The reference date question

  1. The argument on this question really emerged in the course of the submissions on Charter Hall’s estoppel case. However, it is convenient to deal with it separately and now.

  2. The argument arose in the estoppel case when Mr Donaldson submitted, in essence, that because Watpac was estopped from denying that the cl 9.2(a) draft progress claims were payment claims for the purposes of the Security of Payment Act, it followed that the date for their submission – the 25th day of each month – was a reference date. It may be that I have inverted the submission, and that it started with the proposition that the 25th day of each month was a reference date, for the purpose of showing that the proposed progress claims required to be submitted were, therefore, payment claims for the purposes of the Security of Payment Act.

The parties’ submissions

  1. Mr Donaldson submitted that the disputed payment claim could not be a valid payment claim under s 13 of the Security of Payment Act because, putting the matter loosely, there was no available reference date to support it. That was so, he submitted, because:

  1. the relevant reference date under the contract was the 25th day of each month; and

  2. the November progress claim, claim 36, was (or Watpac from estopped from denying that it was) a payment claim given in respect of the reference date 25 November 2016.

  1. It will be noted that the first limb of that submission is inconsistent with one of the reasons that Charter Hall gave, in responding to payment claims 33 to 36, for denying that the claim was a valid payment claim. That reason[28] was that the reference date was the date of submission of the tax invoice.

    28. See at [36] above.

  2. Mr Donaldson submitted that, since no further reference date had accrued between 25 November and 7 December 2016, the disputed payment claim 2016 was not a valid payment claim.

  3. Mr Robertson submitted that on the proper construction of cl 9 of the contract, either:

  1. the reference date was the date determined, by reference to cl 9.1(d)(i), by looking at the actual date when a tax invoice was provided in accordance with cl 9.5(a); or

  2. alternatively, if cl 9.1(b)(i) were void for uncertainty, then the contract did not stipulate any reference date and it was the end of each month (see s 8(2)(b) of the Security of Payment Act).
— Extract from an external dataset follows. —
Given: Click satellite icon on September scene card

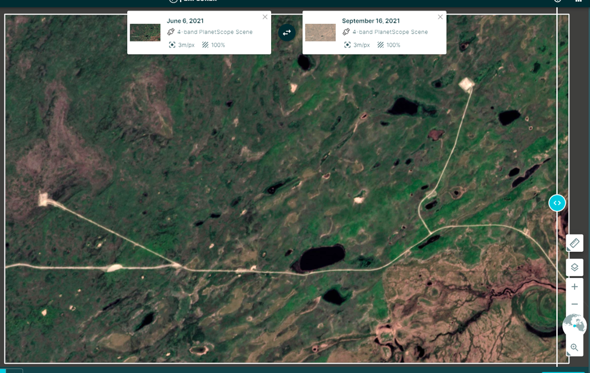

  1. Mr Robertson submitted that the 25th day of each month could not be a reference date, because that was not the date for making a progress claim. It was, he submitted, the date chosen for the first step in the process of formulation of a progress claim. It was only after the process contemplated by cl 9 had been worked through, he submitted, that a progress claim, properly so called, could be made.
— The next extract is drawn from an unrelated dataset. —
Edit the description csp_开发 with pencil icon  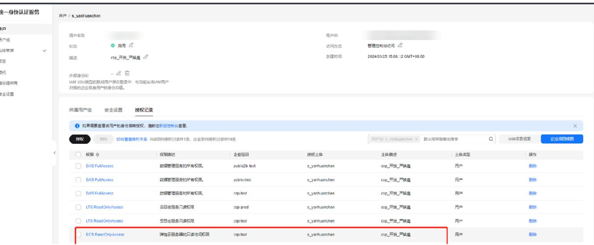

  2. Mr Donaldson submitted, in reply, that the definition of reference date in s 8(2)(a), as “the date on which a claim for progress payment may be made…” was sufficient to indicate that the 25th day of each month was the date fixed by the contract for the making of a claim for a progress payment.

Decision

  1. I start by setting out s 8 of the Security of Payment Act:

8   Rights to progress payments

(1)     On and from each reference date under a construction contract, a person:

(a)    who has undertaken to carry out construction work under the contract, or

(b)     who has undertaken to supply related goods and services under the contract,

is entitled to a progress payment.

(2)     In this section, reference date, in relation to a construction contract, means:

(a)     a date determined by or in accordance with the terms of the contract as the date on which a claim for a progress payment may be made in relation to work carried out or undertaken to be carried out (or related goods and services supplied or undertaken to be supplied) under the contract, or

(b)    if the contract makes no express provision with respect to the matter—the last day of the named month in which the construction work was first carried out (or the related goods and services were first supplied) under the contract and the last day of each subsequent named month.

  1. Section 8 was considered by the High Court in Southern Han Breakfast Point Pty Ltd (In Liq)v Lewence Construction Pty Ltd [29] . In a joint judgment, the Court (Kiefel, Bell, Gageler, Keane and Gordon JJ) held[30] that “the existence of a reference date under a construction contract within the meaning of s 8(1) is a precondition to the making of a valid payment claim under s 13(1).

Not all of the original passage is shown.